Speaking of Ashley, she returned as the mistress of ceremonies for the free presentation, “From the Studio to the Stage”, that followed the matinée. People who had not paid to attend the performance were invited to come into the theater and find any available seat. By the time the curtain rose, the house was all but full, thanks to the throng of balletomanes who showed up to take advantage of the gratis demonstration. Cue a chorus of “I Love New York”!
Happily, what was advertised as “a rare, inside look at the training of a NYCB dancer” did not disappoint. Faculty members from the School of American Ballet including Darci Kistler, Kay Mazzo, Arch Higgins, and Jonathan Stafford showed off their young charges at varying stages of training in a delightful series of barre work, center work, variations, and partnering. (A personal aside: I was pleased when Darci asked SarahAnne Perel, now 18 and in the advanced girls’ class, to be the one to demonstrate a correct glissade. SarahAnne danced the title role in my ballet “Princess Alina and the Dragon’s Lair” during the summer of 2008 at the Westhampton Beach Performing Arts Center. We reconnected recently when we both took Alexander Tressor’s class at Steps. I hope she’s headed for a stellar career!)

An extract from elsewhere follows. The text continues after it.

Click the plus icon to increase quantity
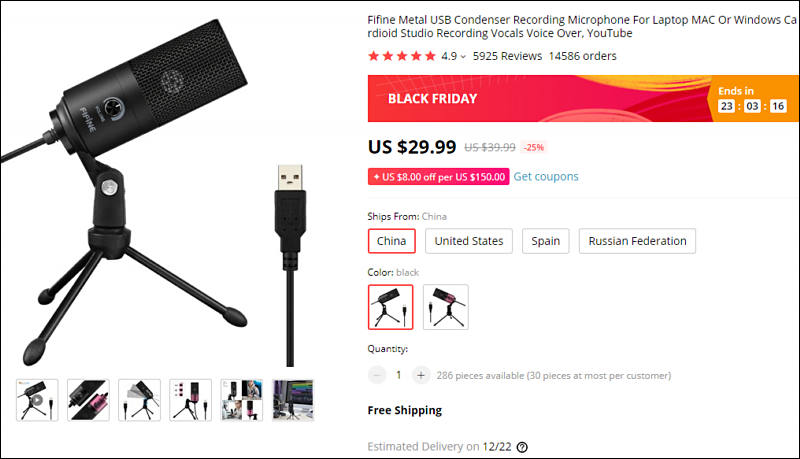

Capping the display of emerging talent, NYCB Ballet Master in Chief Peter Martins proved to be an engaging yet meticulous coach as he guided two young hopefuls through the intricacies of performing the grand pas de deux from “George Balanchine’s The Nutcracker”. They did an admirable job and then watched City Ballet members Tiler Peck and Robert Fairchild dance the same choreography while Martins pointed out ways the students could improve even more.
After that, Martins called all the students and teachers back to the stage for a bow. Then we sang “Happy Birthday” to Mr. B., the man whose presence is still potent and palpable in the hearts and minds of New York City Ballet dancers and devotees alike.